SUPPLIED MATERIAL section start
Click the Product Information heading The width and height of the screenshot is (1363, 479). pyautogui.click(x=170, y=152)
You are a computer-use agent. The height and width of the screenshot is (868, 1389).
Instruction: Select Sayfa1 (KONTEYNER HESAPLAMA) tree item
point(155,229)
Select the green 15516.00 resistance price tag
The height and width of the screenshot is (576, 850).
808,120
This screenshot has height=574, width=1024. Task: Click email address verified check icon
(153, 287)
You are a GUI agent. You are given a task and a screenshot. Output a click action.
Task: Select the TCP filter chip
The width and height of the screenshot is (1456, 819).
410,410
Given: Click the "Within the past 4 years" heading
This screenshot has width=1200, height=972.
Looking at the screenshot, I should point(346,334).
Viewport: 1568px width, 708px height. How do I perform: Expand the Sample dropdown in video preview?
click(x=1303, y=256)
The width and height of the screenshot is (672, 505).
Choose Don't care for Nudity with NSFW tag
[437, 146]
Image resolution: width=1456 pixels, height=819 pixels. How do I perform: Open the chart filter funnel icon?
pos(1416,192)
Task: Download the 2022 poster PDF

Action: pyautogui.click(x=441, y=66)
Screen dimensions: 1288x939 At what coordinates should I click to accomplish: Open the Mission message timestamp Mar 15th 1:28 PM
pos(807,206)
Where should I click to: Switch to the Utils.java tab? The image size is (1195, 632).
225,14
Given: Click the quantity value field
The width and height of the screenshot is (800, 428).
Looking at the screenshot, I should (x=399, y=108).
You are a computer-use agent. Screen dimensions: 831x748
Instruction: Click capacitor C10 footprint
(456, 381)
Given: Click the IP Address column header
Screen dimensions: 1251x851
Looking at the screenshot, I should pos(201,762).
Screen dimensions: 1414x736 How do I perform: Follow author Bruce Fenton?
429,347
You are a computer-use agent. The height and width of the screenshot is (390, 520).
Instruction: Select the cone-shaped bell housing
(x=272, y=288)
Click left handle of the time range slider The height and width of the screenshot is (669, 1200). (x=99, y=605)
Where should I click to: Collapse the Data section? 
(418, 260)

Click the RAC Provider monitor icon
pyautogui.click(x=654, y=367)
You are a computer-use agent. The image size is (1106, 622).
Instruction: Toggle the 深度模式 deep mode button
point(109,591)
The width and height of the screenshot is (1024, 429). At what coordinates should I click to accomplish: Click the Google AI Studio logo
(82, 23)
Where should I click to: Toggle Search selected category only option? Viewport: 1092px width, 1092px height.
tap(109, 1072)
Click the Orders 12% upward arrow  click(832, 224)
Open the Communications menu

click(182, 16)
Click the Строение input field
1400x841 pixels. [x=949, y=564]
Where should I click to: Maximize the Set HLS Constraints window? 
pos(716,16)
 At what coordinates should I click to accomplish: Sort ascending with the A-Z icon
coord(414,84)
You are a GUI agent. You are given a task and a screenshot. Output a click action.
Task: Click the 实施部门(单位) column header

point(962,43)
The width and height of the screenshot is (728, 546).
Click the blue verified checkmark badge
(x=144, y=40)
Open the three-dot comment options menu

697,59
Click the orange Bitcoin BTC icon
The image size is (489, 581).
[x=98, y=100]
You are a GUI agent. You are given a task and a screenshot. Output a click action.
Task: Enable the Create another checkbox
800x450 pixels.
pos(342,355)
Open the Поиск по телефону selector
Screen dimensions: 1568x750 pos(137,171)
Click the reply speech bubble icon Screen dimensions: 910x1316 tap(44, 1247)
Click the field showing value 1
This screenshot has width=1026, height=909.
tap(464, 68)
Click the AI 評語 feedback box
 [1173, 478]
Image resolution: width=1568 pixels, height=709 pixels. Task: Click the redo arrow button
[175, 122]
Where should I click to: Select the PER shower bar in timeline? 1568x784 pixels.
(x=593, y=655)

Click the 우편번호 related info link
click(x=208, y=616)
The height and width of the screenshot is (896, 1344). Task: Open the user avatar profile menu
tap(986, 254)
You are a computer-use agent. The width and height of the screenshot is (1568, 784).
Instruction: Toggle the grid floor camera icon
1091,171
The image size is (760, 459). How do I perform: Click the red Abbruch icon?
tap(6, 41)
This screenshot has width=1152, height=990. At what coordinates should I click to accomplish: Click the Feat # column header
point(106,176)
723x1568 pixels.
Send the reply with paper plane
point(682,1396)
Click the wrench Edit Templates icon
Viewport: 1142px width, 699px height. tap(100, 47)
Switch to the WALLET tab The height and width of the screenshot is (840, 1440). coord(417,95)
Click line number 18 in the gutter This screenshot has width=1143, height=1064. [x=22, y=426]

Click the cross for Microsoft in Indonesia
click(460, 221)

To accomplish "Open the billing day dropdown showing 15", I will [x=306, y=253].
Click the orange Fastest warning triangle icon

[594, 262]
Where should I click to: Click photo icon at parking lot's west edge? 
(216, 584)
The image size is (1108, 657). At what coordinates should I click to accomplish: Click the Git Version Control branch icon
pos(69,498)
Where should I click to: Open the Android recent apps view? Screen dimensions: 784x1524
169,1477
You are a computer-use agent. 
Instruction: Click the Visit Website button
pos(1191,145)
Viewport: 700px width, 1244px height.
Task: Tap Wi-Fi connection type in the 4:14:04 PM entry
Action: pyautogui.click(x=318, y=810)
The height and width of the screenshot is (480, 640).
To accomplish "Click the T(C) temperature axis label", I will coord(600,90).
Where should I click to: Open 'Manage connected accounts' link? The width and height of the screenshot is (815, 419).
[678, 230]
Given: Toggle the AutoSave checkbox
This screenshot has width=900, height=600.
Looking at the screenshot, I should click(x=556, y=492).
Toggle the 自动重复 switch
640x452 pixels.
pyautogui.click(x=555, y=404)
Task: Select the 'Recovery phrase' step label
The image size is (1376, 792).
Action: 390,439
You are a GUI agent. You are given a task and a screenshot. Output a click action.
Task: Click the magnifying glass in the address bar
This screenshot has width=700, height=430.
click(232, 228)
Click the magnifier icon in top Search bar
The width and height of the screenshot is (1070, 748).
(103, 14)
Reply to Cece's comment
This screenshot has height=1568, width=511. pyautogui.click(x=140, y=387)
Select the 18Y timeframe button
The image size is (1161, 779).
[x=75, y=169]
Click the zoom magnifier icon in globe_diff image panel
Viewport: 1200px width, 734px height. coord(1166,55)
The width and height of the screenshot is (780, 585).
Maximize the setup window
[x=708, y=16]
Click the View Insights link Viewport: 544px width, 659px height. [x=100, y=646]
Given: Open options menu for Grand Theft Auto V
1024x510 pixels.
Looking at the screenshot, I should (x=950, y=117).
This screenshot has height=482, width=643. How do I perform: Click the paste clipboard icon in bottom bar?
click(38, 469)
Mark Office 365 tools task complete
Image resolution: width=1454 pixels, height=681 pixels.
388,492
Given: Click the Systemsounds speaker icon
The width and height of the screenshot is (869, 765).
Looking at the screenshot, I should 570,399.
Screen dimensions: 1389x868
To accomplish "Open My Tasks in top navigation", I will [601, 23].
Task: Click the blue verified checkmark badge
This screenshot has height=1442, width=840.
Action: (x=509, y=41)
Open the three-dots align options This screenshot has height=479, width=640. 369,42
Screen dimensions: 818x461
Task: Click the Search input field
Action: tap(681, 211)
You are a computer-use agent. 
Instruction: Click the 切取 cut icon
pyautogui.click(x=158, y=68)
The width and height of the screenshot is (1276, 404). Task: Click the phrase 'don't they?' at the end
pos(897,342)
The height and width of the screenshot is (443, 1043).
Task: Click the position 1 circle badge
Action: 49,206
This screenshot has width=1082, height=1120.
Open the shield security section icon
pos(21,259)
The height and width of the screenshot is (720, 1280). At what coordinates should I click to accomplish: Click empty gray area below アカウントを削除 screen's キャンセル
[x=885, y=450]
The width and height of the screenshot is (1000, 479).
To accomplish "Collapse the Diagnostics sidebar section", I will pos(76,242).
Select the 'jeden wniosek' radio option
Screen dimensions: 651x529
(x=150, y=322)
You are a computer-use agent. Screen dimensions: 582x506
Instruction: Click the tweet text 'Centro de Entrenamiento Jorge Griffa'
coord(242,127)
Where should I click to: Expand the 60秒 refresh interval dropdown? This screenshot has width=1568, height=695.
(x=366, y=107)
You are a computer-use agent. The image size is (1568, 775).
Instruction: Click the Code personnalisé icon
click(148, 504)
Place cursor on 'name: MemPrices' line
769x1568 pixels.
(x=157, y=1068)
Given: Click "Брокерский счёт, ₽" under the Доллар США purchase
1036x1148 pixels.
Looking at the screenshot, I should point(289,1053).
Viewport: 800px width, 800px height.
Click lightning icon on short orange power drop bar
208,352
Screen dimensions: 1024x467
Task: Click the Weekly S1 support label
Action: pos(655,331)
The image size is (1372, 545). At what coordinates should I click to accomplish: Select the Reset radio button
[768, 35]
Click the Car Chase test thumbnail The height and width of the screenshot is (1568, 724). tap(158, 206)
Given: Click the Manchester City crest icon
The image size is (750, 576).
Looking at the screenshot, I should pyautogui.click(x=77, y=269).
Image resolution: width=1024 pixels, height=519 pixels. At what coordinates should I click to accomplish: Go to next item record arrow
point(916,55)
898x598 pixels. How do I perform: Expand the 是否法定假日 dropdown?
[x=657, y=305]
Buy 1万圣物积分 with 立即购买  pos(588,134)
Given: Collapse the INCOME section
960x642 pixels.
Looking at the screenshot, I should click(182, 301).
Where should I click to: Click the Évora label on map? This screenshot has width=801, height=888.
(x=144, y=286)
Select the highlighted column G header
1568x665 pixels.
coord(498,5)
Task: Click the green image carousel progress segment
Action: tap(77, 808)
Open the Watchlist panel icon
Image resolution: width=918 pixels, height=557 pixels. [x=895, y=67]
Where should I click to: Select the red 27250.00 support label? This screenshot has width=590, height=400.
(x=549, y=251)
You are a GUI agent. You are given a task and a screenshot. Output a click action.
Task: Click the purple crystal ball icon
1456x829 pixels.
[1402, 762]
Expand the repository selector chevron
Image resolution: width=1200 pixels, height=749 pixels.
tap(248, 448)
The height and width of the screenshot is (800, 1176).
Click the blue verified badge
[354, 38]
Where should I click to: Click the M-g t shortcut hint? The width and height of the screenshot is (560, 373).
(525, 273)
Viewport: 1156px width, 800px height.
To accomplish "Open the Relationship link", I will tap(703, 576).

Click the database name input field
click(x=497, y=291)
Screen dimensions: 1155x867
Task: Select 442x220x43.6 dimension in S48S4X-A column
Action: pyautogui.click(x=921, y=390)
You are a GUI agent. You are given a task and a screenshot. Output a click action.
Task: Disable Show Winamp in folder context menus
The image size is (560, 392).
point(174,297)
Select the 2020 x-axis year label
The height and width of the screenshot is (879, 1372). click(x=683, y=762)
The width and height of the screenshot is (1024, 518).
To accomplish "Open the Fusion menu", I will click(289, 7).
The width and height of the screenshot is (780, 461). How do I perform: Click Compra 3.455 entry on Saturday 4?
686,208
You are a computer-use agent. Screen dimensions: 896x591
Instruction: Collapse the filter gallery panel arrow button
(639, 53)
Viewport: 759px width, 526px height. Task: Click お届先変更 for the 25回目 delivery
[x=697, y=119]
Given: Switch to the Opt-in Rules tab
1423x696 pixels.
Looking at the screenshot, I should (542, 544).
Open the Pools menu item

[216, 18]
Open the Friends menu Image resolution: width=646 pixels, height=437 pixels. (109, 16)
SUPPLIED MATERIAL section end
WHAT IS BEING ASKED =
The answer must be the lines from the one containing "Click the database name input field" through the last line of the records, copied exactly, with nothing else.

WORKED SOLUTION =
Click the database name input field
click(x=497, y=291)
Screen dimensions: 1155x867
Task: Select 442x220x43.6 dimension in S48S4X-A column
Action: pyautogui.click(x=921, y=390)
You are a GUI agent. You are given a task and a screenshot. Output a click action.
Task: Disable Show Winamp in folder context menus
The image size is (560, 392).
point(174,297)
Select the 2020 x-axis year label
The height and width of the screenshot is (879, 1372). click(x=683, y=762)
The width and height of the screenshot is (1024, 518).
To accomplish "Open the Fusion menu", I will click(289, 7).
The width and height of the screenshot is (780, 461). How do I perform: Click Compra 3.455 entry on Saturday 4?
686,208
You are a computer-use agent. Screen dimensions: 896x591
Instruction: Collapse the filter gallery panel arrow button
(639, 53)
Viewport: 759px width, 526px height. Task: Click お届先変更 for the 25回目 delivery
[x=697, y=119]
Given: Switch to the Opt-in Rules tab
1423x696 pixels.
Looking at the screenshot, I should (542, 544).
Open the Pools menu item

[216, 18]
Open the Friends menu Image resolution: width=646 pixels, height=437 pixels. (109, 16)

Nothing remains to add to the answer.